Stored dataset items
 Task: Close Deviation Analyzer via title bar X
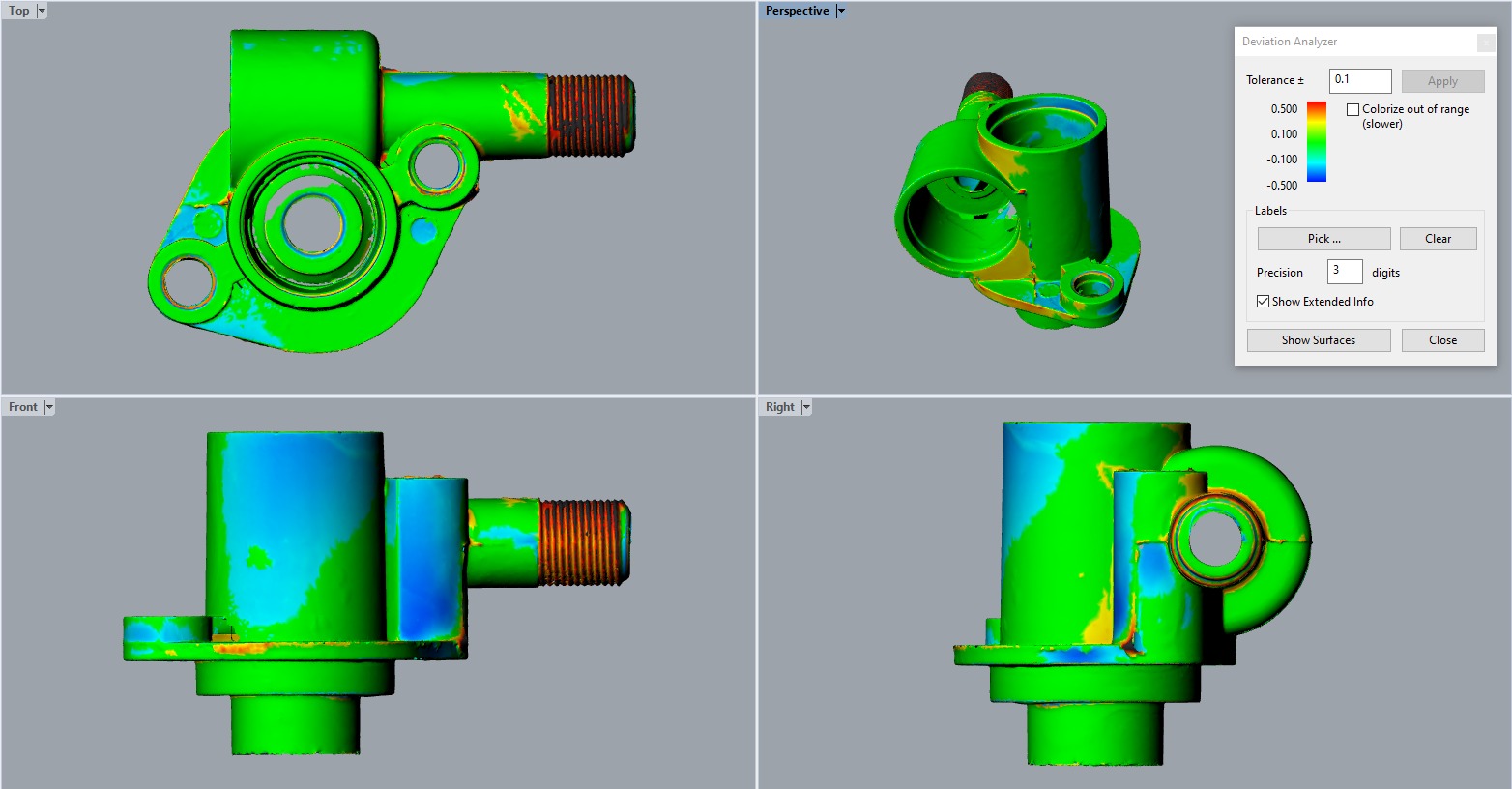click(1486, 43)
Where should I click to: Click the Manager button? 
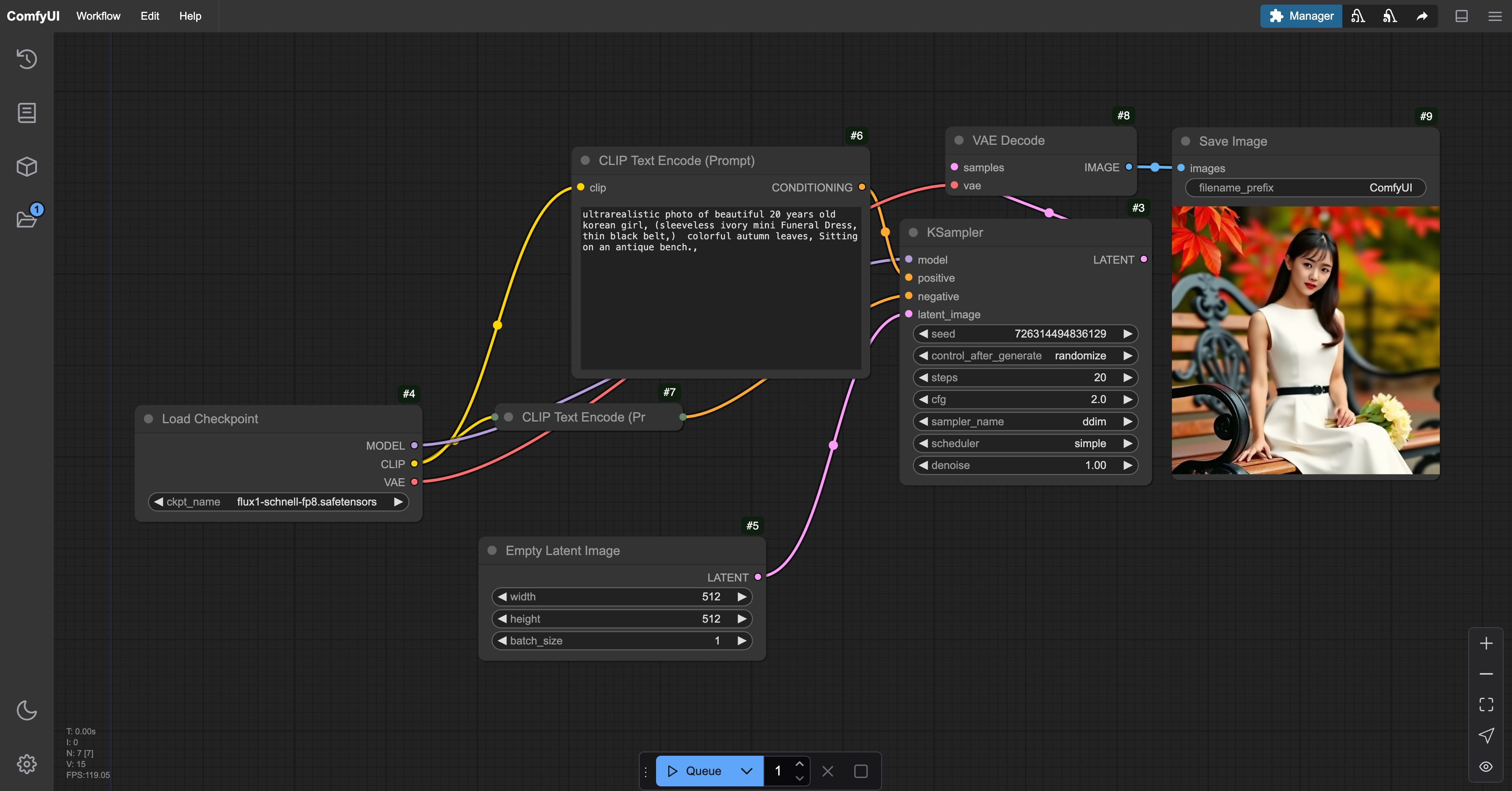coord(1301,16)
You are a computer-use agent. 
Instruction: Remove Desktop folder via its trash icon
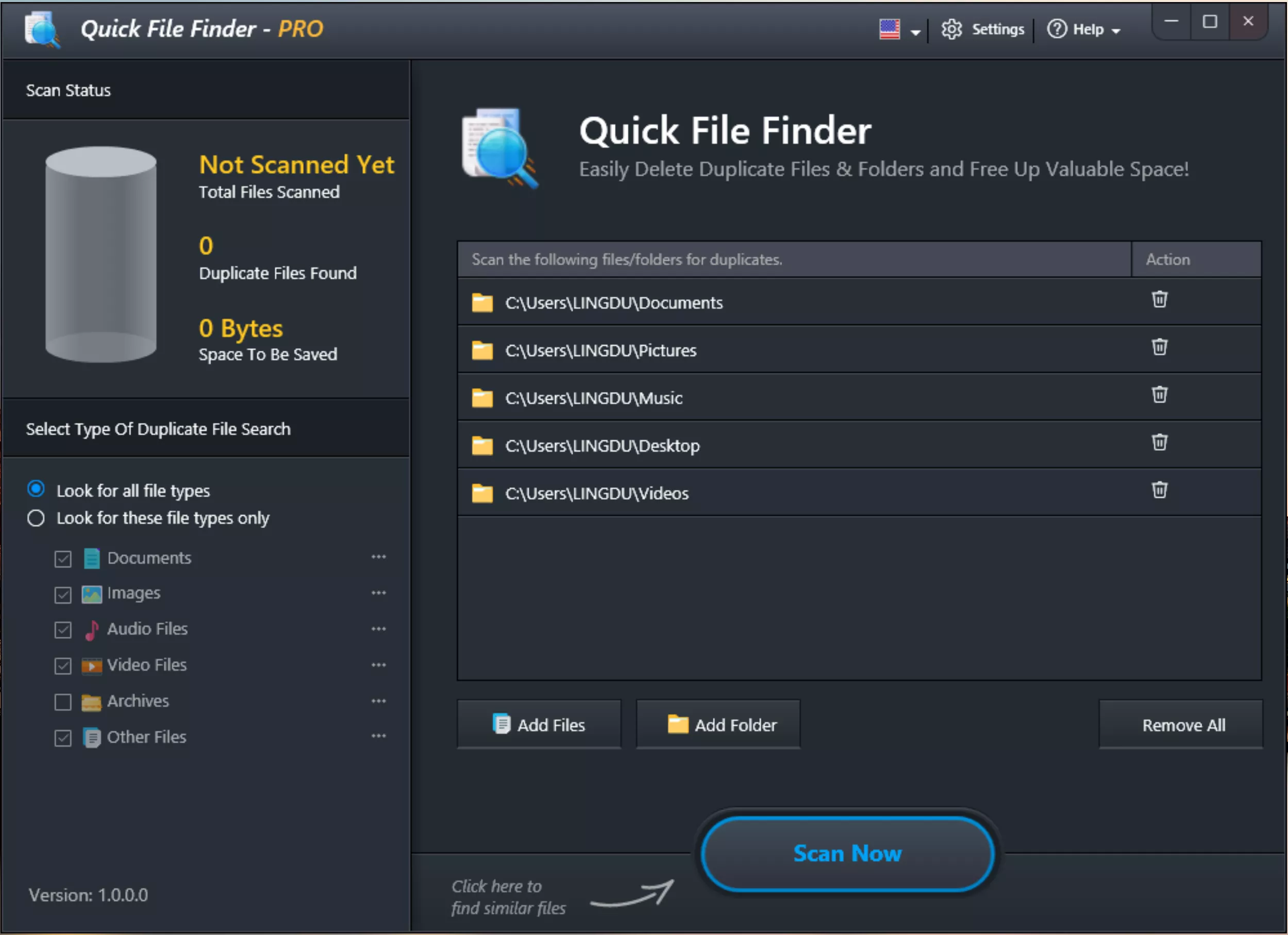[1159, 442]
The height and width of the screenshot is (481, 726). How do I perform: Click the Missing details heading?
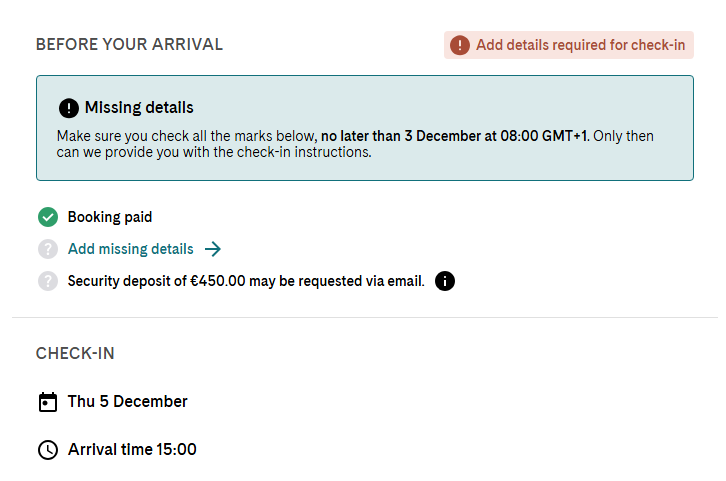tap(139, 108)
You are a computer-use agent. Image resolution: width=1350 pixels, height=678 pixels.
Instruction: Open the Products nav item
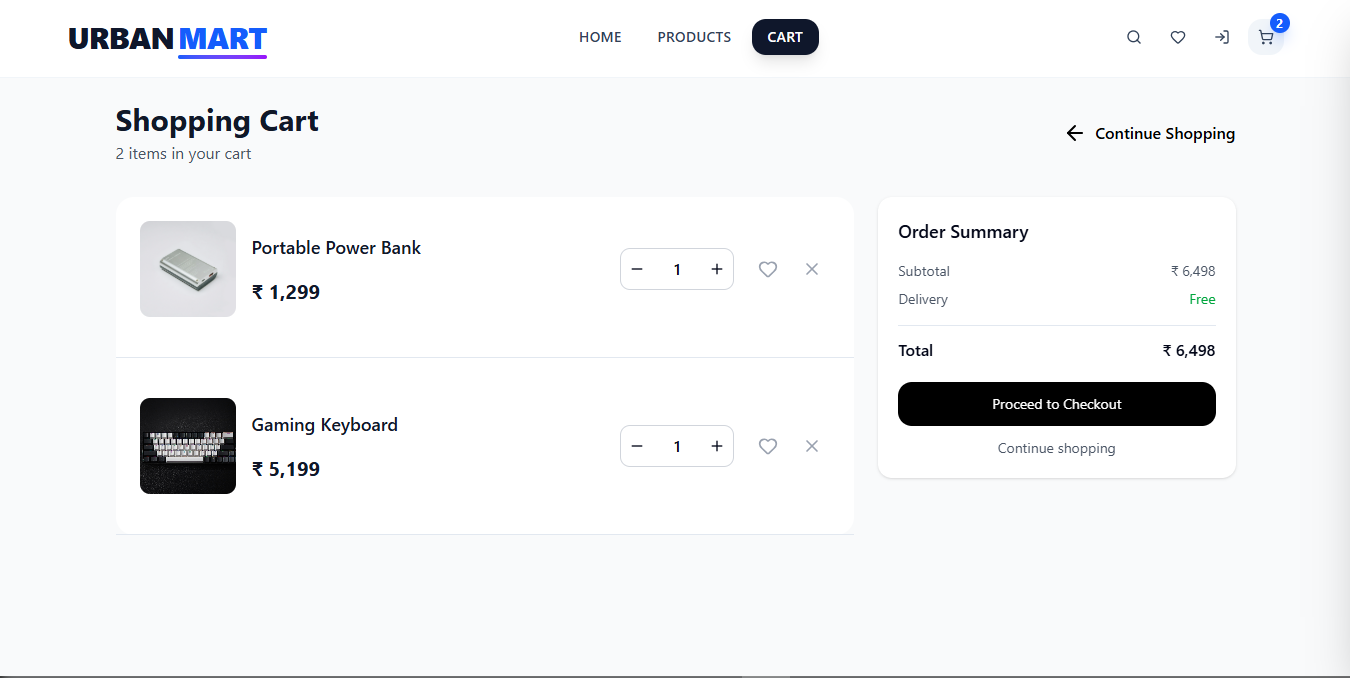(694, 37)
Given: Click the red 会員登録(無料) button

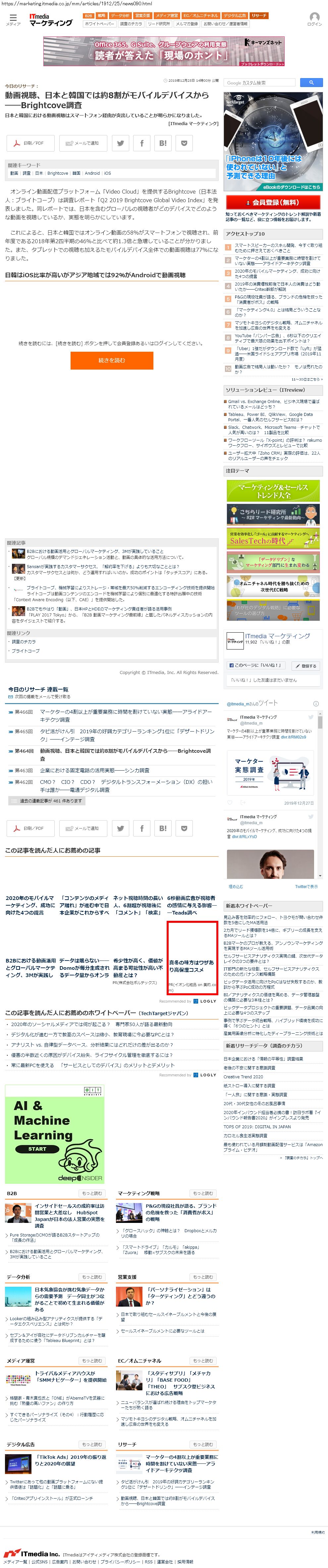Looking at the screenshot, I should [273, 202].
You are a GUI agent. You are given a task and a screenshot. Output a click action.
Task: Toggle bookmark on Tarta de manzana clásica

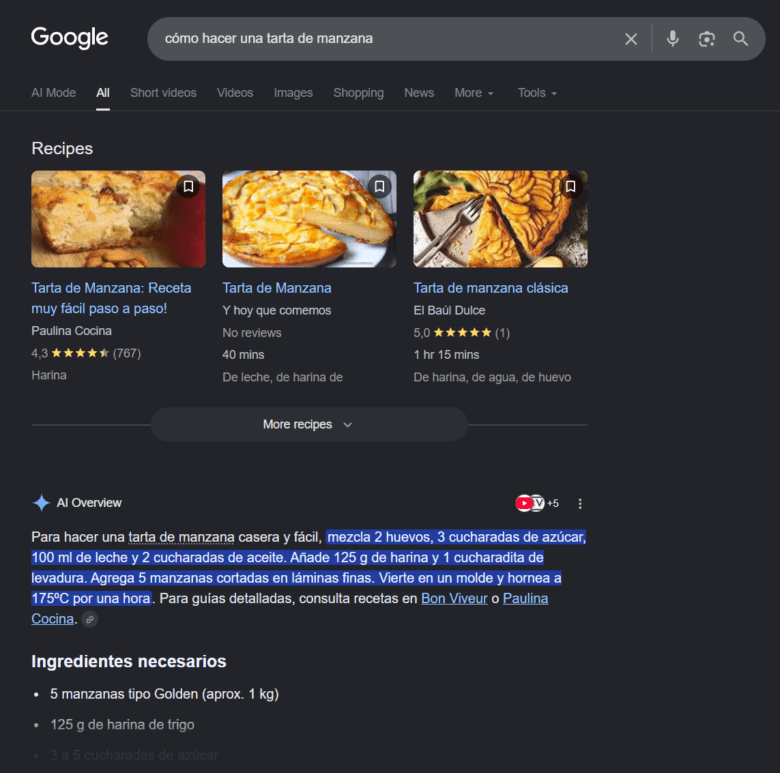(570, 187)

Required task |
Print every one of the records above word for word, and leave the pictures out.

Task response |
 Task: Close Deviation Analyzer via title bar X
click(1486, 43)
Where should I click to: Click the Manager button? 
coord(1301,16)
You are a computer-use agent. 
Instruction: Remove Desktop folder via its trash icon
[1159, 442]
The height and width of the screenshot is (481, 726). How do I perform: Click the Missing details heading?
tap(139, 108)
You are a computer-use agent. Image resolution: width=1350 pixels, height=678 pixels.
Instruction: Open the Products nav item
(694, 37)
Given: Click the red 会員登録(無料) button

Looking at the screenshot, I should [273, 202].
You are a GUI agent. You are given a task and a screenshot. Output a click action.
Task: Toggle bookmark on Tarta de manzana clásica

(570, 187)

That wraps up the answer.